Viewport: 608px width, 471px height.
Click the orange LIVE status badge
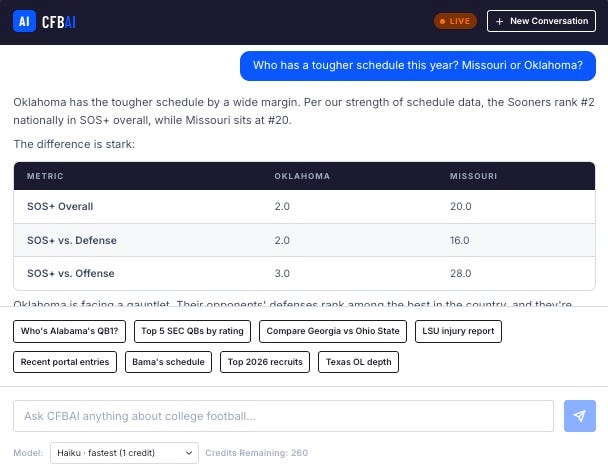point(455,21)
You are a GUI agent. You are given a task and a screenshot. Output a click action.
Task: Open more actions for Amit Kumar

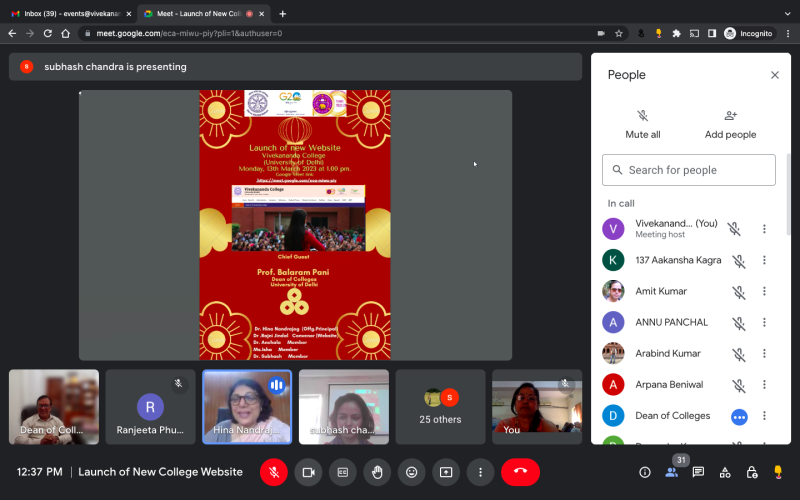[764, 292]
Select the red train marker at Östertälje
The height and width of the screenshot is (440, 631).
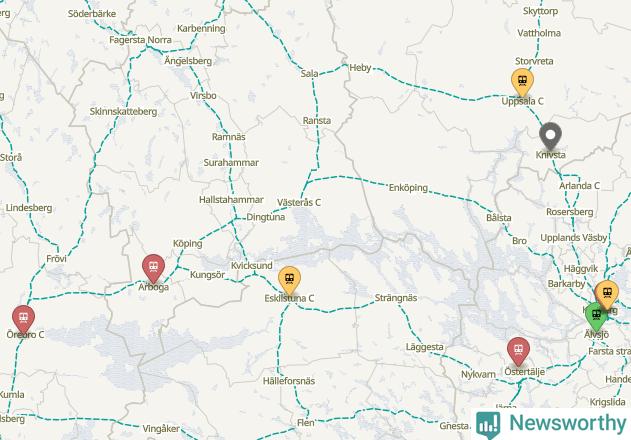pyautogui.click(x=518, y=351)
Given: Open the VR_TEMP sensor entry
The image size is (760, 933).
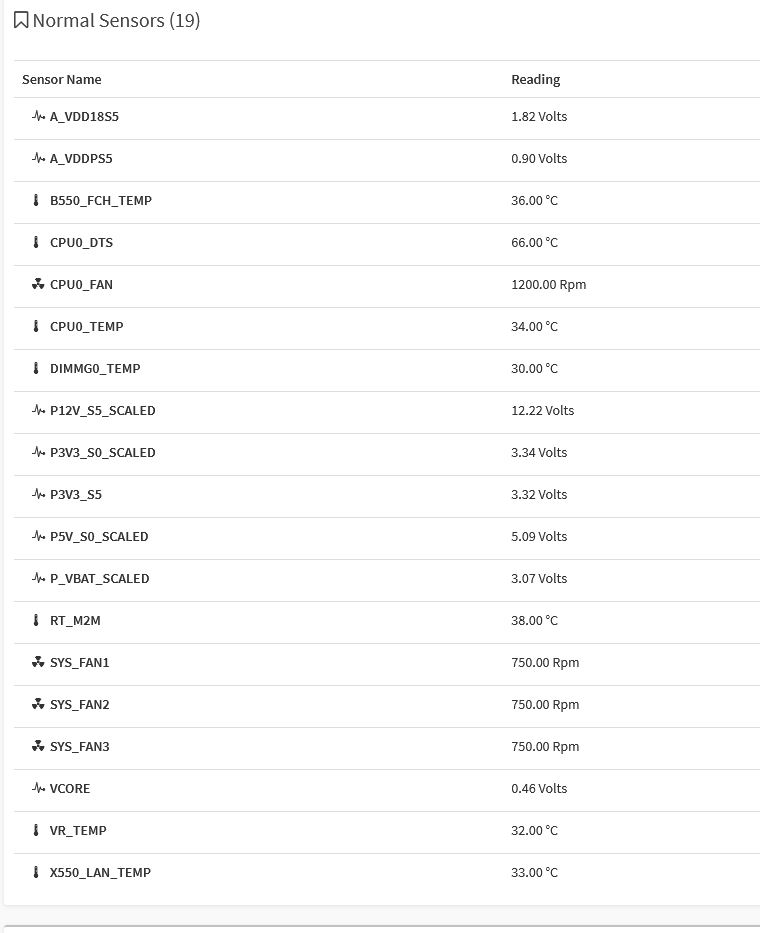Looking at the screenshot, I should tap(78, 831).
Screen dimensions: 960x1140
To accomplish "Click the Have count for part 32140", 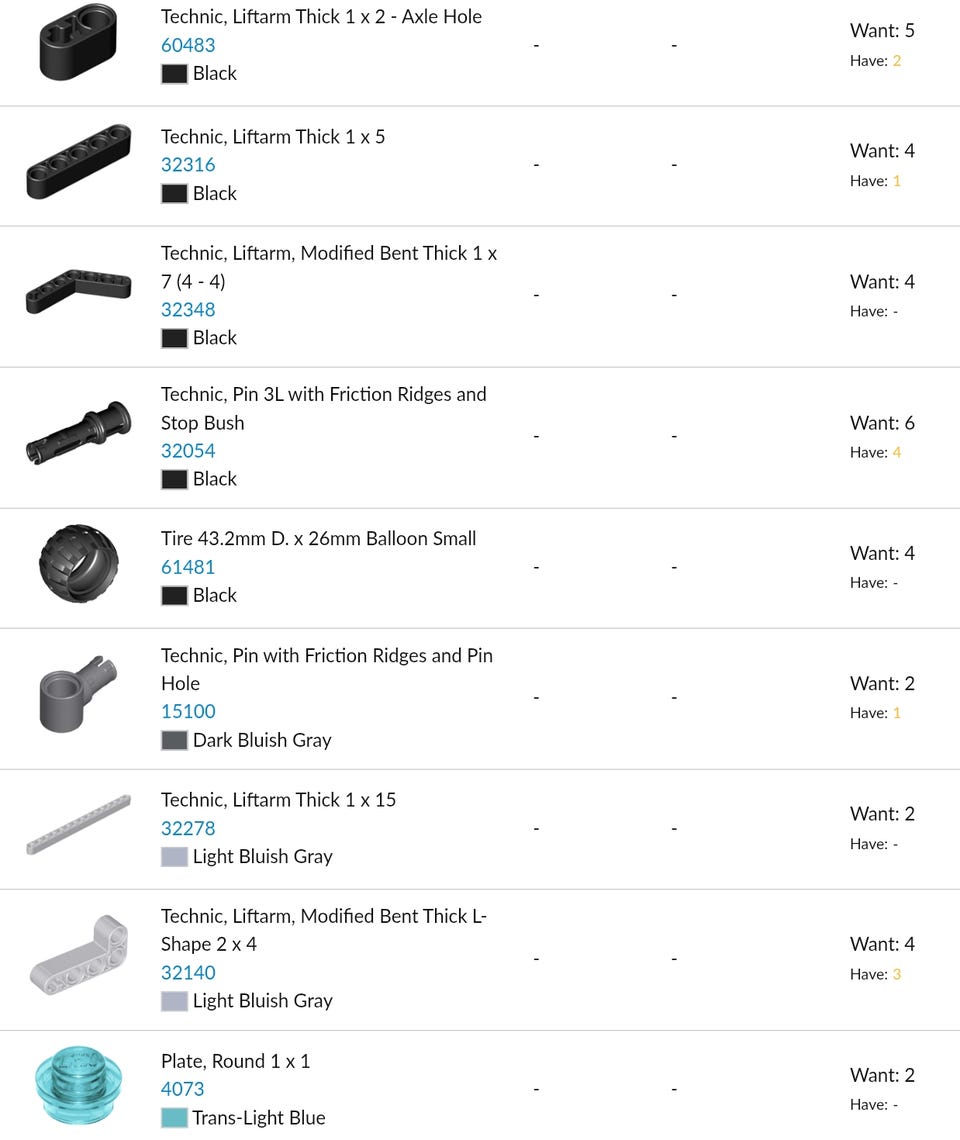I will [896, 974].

**Your goal:**
Transcribe, word for word, the stretch of lines in the data above from the one with "Task: Open more actions for Amit Kumar" through the one with "Screen dimensions: 960x1140"; omit all pictures.

**Exercise solution:**
Task: Open more actions for Amit Kumar

[764, 292]
Select the red train marker at Östertälje
The height and width of the screenshot is (440, 631).
pyautogui.click(x=518, y=351)
Given: Open the VR_TEMP sensor entry
The image size is (760, 933).
Looking at the screenshot, I should tap(78, 831).
Screen dimensions: 960x1140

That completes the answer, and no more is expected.